----- Record excerpts -----
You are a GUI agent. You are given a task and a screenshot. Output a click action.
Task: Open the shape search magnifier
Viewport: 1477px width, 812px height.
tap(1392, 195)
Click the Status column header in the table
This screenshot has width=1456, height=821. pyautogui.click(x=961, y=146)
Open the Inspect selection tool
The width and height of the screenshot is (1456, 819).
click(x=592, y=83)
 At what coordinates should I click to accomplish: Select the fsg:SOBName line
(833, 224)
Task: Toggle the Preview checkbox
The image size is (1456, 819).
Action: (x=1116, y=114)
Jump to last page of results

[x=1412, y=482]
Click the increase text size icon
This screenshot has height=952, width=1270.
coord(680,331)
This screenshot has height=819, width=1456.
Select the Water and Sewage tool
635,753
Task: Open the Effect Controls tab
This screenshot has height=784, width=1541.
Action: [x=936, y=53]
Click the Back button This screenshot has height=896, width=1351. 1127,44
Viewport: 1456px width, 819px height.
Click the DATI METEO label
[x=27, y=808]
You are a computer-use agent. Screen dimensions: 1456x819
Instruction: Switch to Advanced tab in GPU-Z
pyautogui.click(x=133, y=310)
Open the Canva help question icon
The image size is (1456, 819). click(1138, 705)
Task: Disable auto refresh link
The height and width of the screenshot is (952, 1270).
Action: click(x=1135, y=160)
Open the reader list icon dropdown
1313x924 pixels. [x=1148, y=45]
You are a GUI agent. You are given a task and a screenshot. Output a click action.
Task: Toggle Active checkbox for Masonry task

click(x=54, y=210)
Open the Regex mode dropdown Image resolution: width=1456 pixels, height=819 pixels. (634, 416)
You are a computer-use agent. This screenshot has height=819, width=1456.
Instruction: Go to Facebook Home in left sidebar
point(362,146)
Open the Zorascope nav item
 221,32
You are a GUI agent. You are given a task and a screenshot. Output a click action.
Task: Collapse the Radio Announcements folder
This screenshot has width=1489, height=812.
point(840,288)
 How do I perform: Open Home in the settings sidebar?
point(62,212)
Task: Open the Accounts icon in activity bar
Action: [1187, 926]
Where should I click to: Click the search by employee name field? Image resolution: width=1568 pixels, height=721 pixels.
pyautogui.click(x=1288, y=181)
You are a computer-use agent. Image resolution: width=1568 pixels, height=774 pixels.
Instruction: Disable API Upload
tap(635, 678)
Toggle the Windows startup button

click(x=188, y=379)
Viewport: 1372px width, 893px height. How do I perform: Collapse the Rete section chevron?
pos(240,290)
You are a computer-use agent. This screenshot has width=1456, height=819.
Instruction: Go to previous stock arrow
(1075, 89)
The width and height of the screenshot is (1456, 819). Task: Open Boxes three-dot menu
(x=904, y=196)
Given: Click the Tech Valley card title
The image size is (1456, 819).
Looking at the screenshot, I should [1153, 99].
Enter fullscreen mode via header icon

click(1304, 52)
-----
What the exercise asks — Your task is to return the full listing exactly as it was given.

Exercise solution —
You are a GUI agent. You are given a task and a screenshot. Output a click action.
Task: Open the shape search magnifier
Viewport: 1477px width, 812px height.
tap(1392, 195)
Click the Status column header in the table
This screenshot has width=1456, height=821. pyautogui.click(x=961, y=146)
Open the Inspect selection tool
The width and height of the screenshot is (1456, 819).
click(x=592, y=83)
 At what coordinates should I click to accomplish: Select the fsg:SOBName line
(833, 224)
Task: Toggle the Preview checkbox
The image size is (1456, 819).
Action: (x=1116, y=114)
Jump to last page of results

[x=1412, y=482]
Click the increase text size icon
This screenshot has height=952, width=1270.
coord(680,331)
This screenshot has height=819, width=1456.
Select the Water and Sewage tool
635,753
Task: Open the Effect Controls tab
This screenshot has height=784, width=1541.
Action: [x=936, y=53]
Click the Back button This screenshot has height=896, width=1351. 1127,44
Viewport: 1456px width, 819px height.
Click the DATI METEO label
[x=27, y=808]
You are a computer-use agent. Screen dimensions: 1456x819
Instruction: Switch to Advanced tab in GPU-Z
pyautogui.click(x=133, y=310)
Open the Canva help question icon
The image size is (1456, 819). click(1138, 705)
Task: Disable auto refresh link
The height and width of the screenshot is (952, 1270).
Action: click(x=1135, y=160)
Open the reader list icon dropdown
1313x924 pixels. [x=1148, y=45]
You are a GUI agent. You are given a task and a screenshot. Output a click action.
Task: Toggle Active checkbox for Masonry task

click(x=54, y=210)
Open the Regex mode dropdown Image resolution: width=1456 pixels, height=819 pixels. (634, 416)
You are a computer-use agent. This screenshot has height=819, width=1456.
Instruction: Go to Facebook Home in left sidebar
point(362,146)
Open the Zorascope nav item
 221,32
You are a GUI agent. You are given a task and a screenshot. Output a click action.
Task: Collapse the Radio Announcements folder
This screenshot has width=1489, height=812.
point(840,288)
 How do I perform: Open Home in the settings sidebar?
point(62,212)
Task: Open the Accounts icon in activity bar
Action: [1187, 926]
Where should I click to: Click the search by employee name field? Image resolution: width=1568 pixels, height=721 pixels.
pyautogui.click(x=1288, y=181)
You are a computer-use agent. Image resolution: width=1568 pixels, height=774 pixels.
Instruction: Disable API Upload
tap(635, 678)
Toggle the Windows startup button

click(x=188, y=379)
Viewport: 1372px width, 893px height. How do I perform: Collapse the Rete section chevron?
pos(240,290)
You are a computer-use agent. This screenshot has width=1456, height=819.
Instruction: Go to previous stock arrow
(1075, 89)
The width and height of the screenshot is (1456, 819). Task: Open Boxes three-dot menu
(x=904, y=196)
Given: Click the Tech Valley card title
The image size is (1456, 819).
Looking at the screenshot, I should [1153, 99].
Enter fullscreen mode via header icon

click(1304, 52)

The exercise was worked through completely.